TASK INSTRUCTIONS: Copy out every line of the material below word for word, leaving out the pictures.

DATASET EXTRACT:
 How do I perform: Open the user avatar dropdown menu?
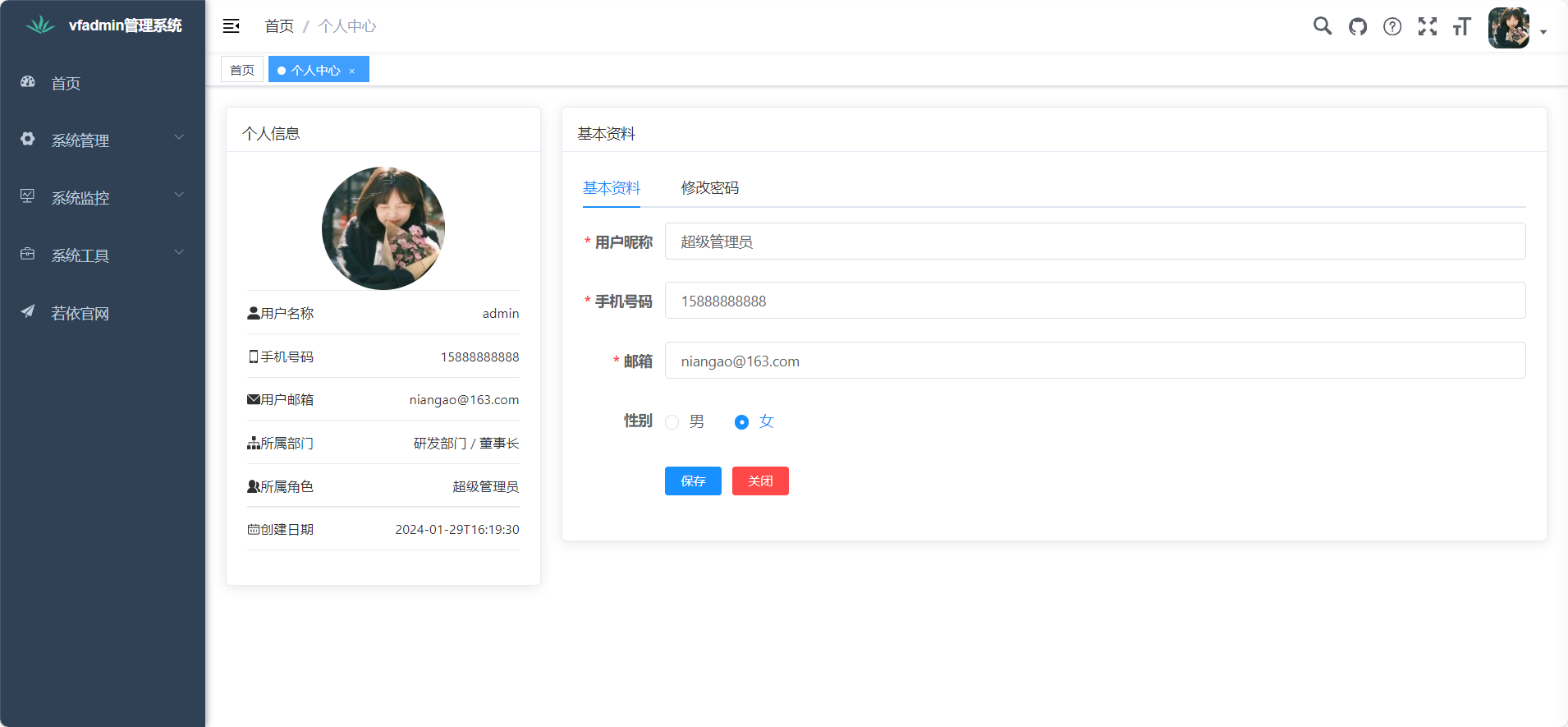coord(1515,28)
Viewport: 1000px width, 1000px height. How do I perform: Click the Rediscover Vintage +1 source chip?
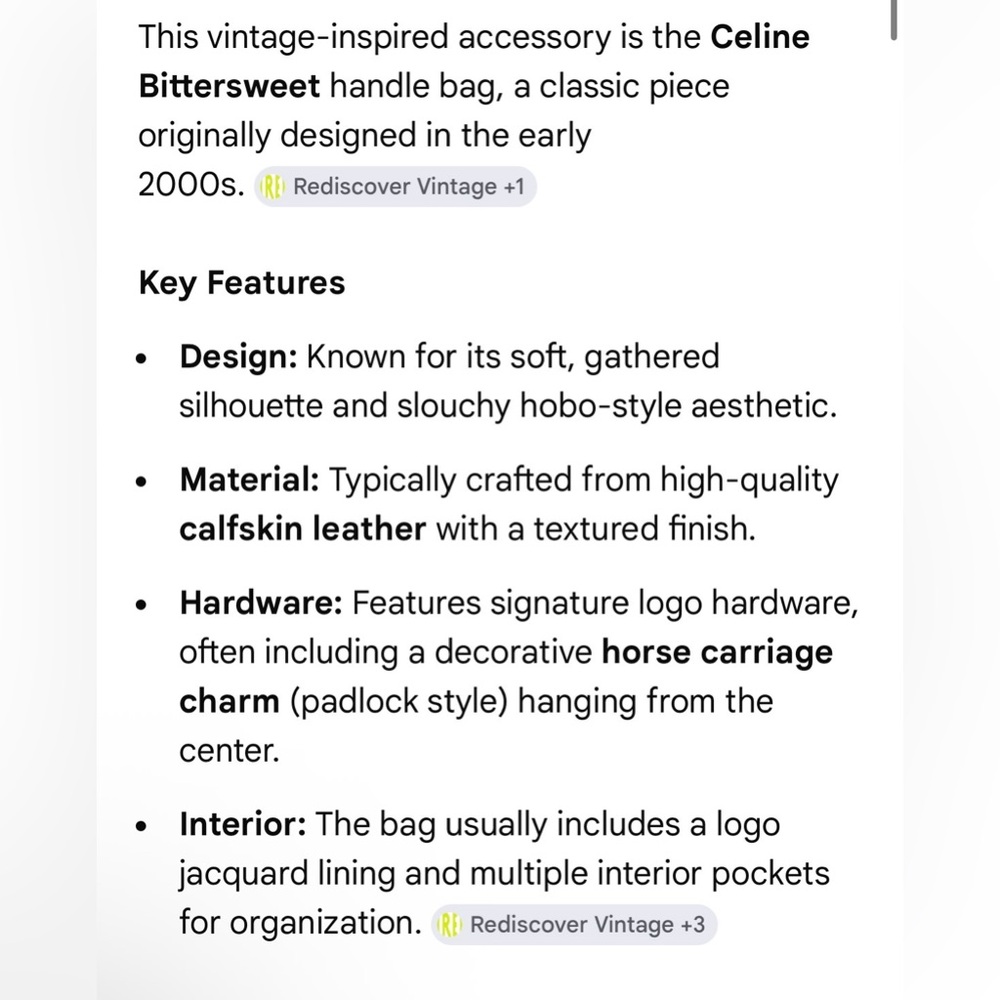click(x=396, y=187)
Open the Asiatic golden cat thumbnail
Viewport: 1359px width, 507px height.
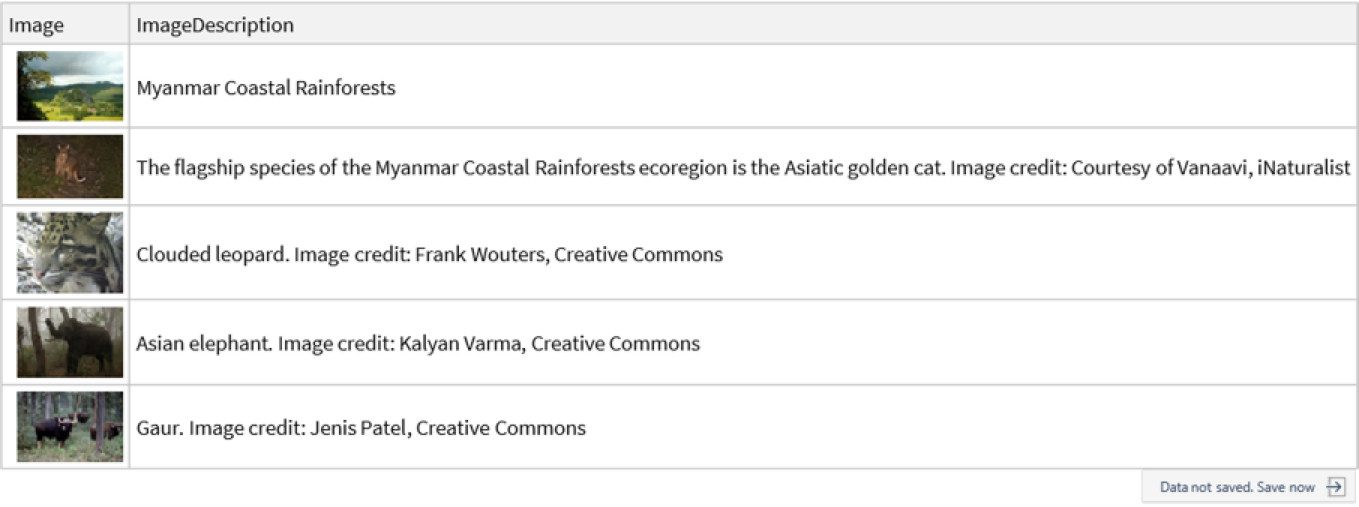click(x=70, y=167)
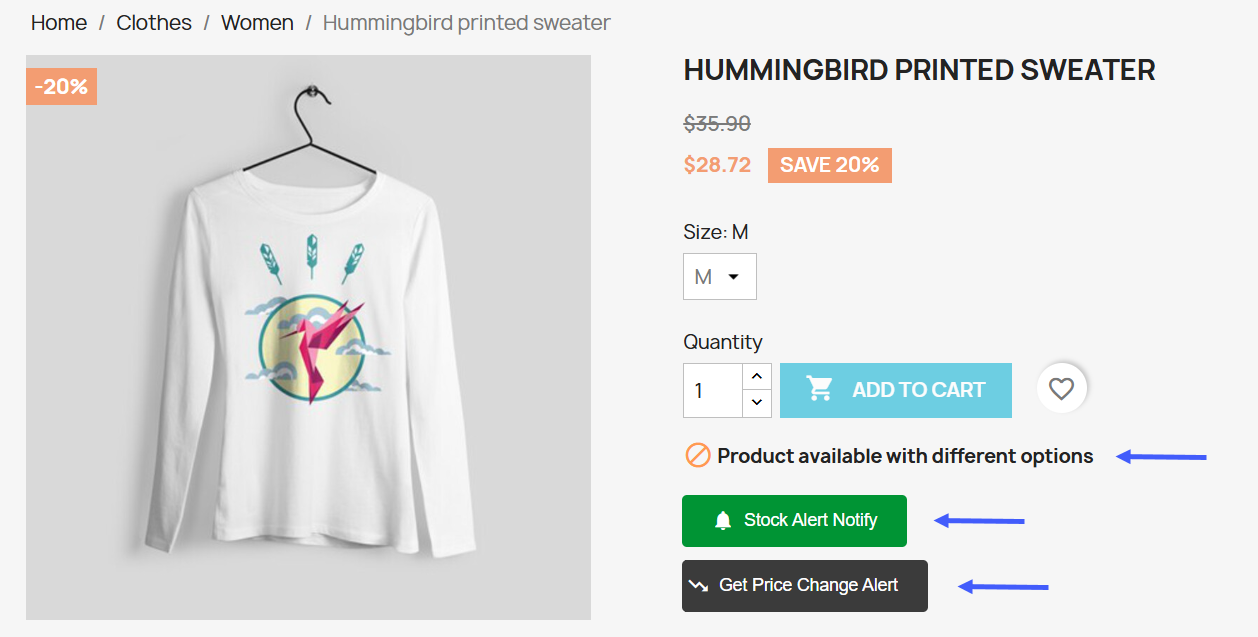
Task: Click the Hummingbird printed sweater breadcrumb
Action: click(466, 22)
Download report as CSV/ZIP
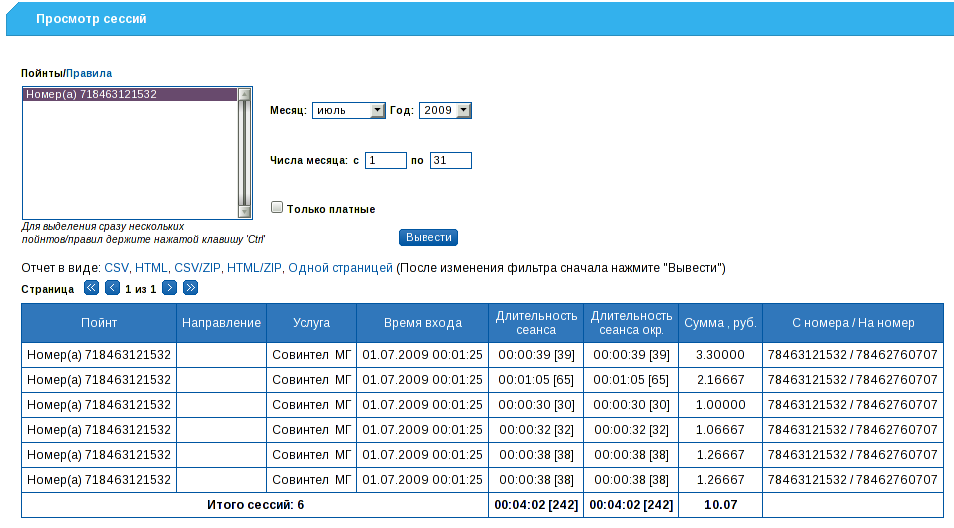This screenshot has width=954, height=528. pos(197,268)
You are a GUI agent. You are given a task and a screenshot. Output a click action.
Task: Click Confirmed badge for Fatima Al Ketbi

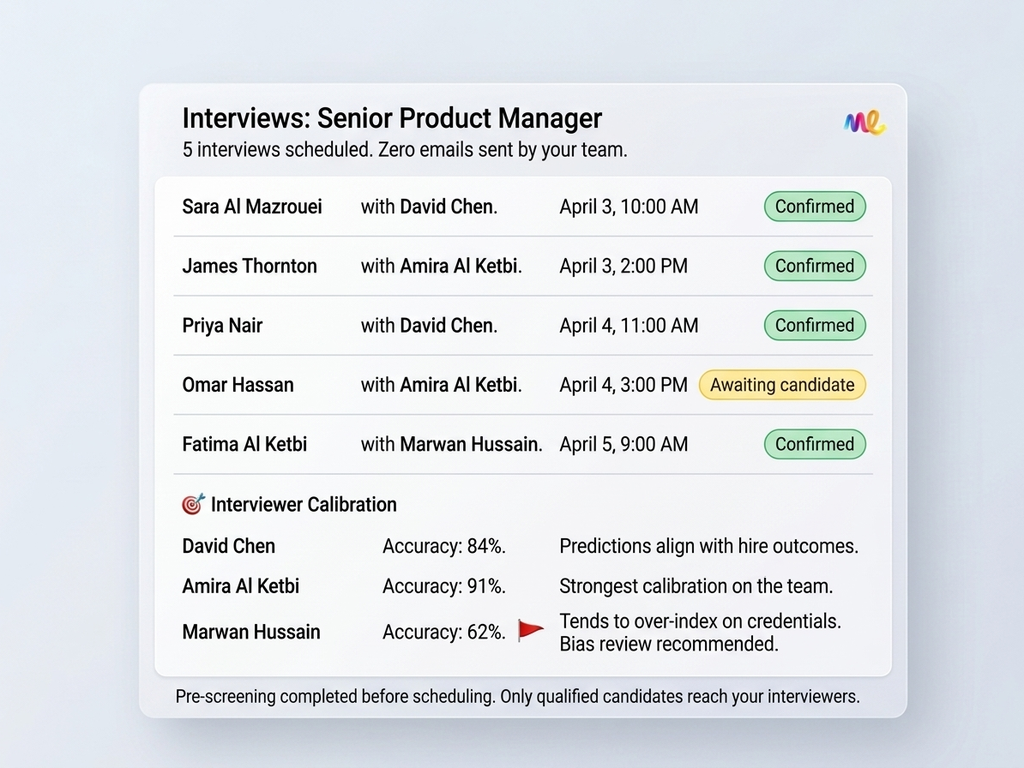click(814, 444)
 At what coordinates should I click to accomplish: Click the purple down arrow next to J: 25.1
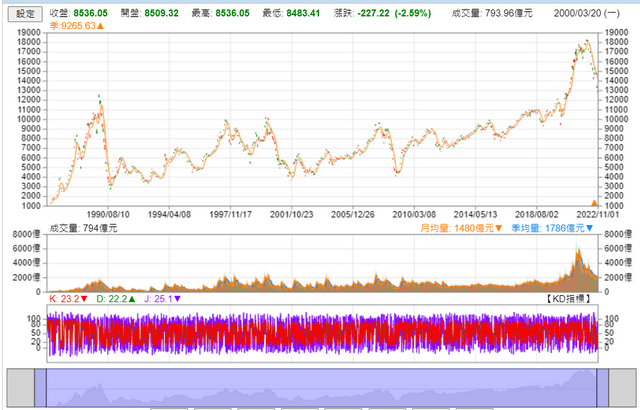(x=177, y=299)
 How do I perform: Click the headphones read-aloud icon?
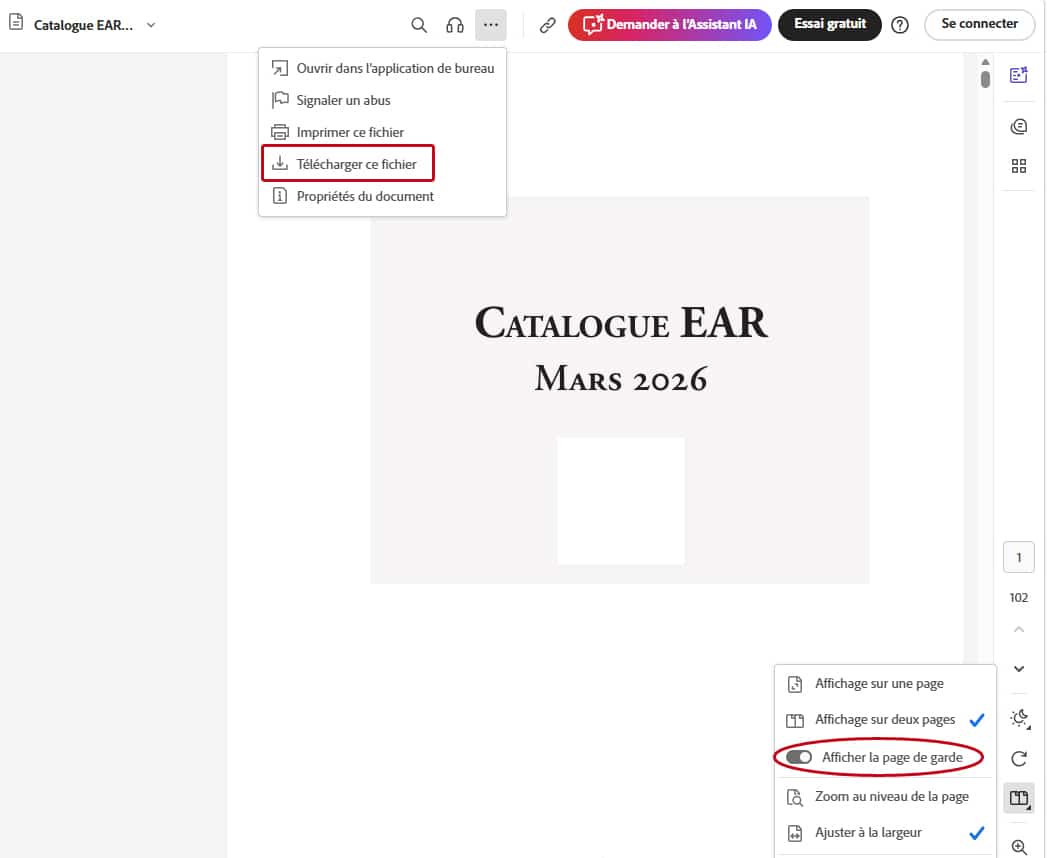click(x=455, y=25)
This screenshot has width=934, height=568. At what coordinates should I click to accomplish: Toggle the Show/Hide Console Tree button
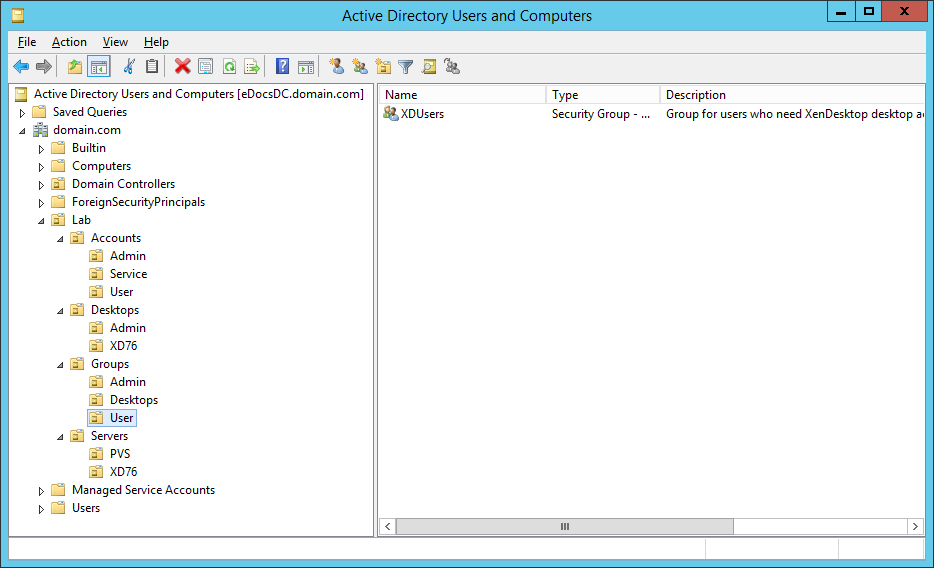coord(99,67)
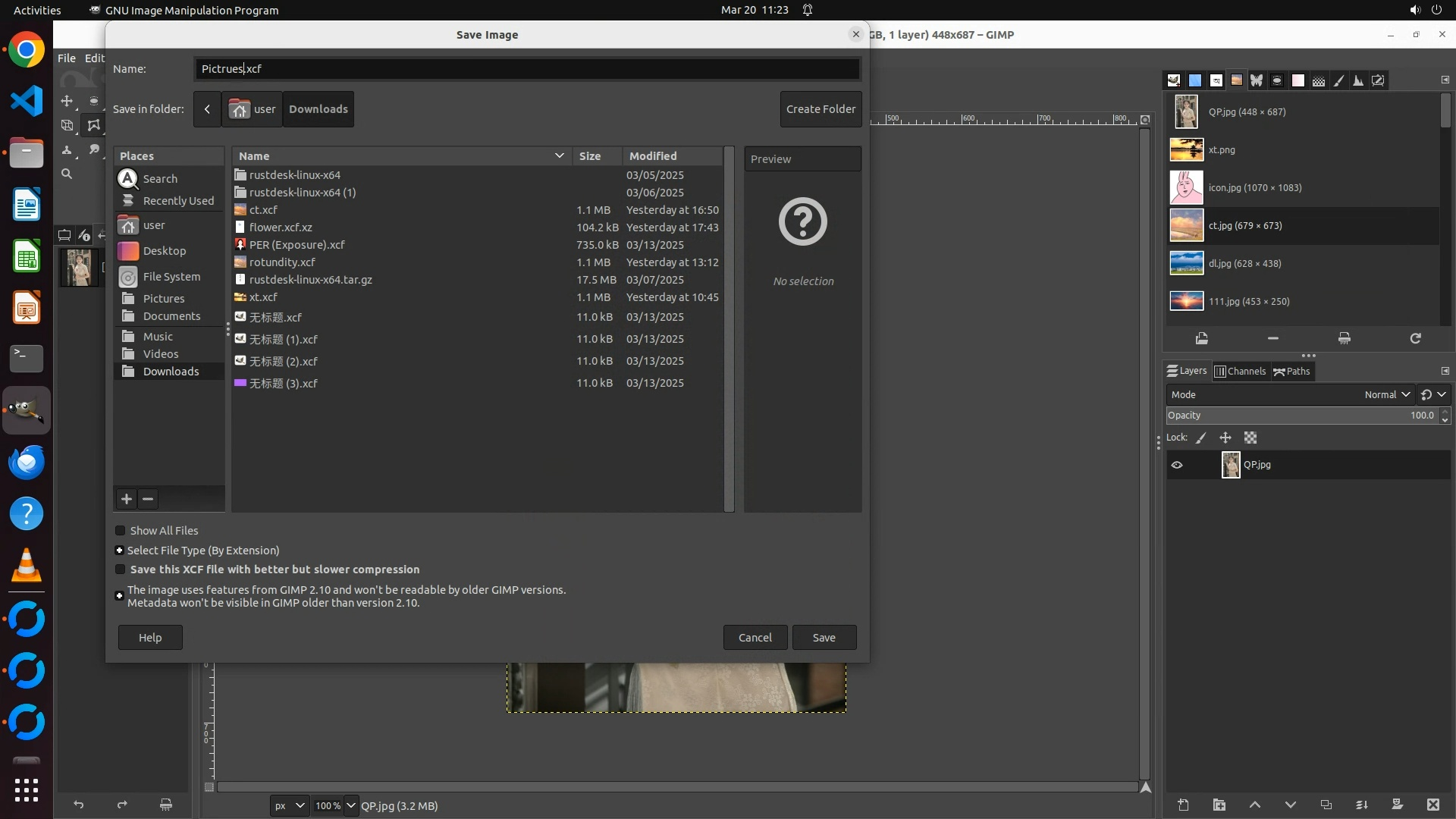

RESPONSE FOR THIS EXERCISE:
 How do I perform: Open the user avatar dropdown menu?
coord(1515,28)
Viewport: 1000px width, 1000px height. How do I perform: Click the Rediscover Vintage +1 source chip?
click(x=396, y=187)
Open the Asiatic golden cat thumbnail
Viewport: 1359px width, 507px height.
click(x=70, y=167)
Task: Click the Hummingbird printed sweater breadcrumb
Action: click(466, 22)
Download report as CSV/ZIP
This screenshot has width=954, height=528. pos(197,268)
You are a GUI agent. You are given a task and a screenshot. Output a click action.
Task: Click Confirmed badge for Fatima Al Ketbi

click(814, 444)
 At what coordinates should I click to accomplish: Click the purple down arrow next to J: 25.1
(x=177, y=299)
 How do I perform: Click the headphones read-aloud icon?
click(x=455, y=25)
This screenshot has width=934, height=568. At what coordinates should I click to accomplish: Toggle the Show/Hide Console Tree button
coord(99,67)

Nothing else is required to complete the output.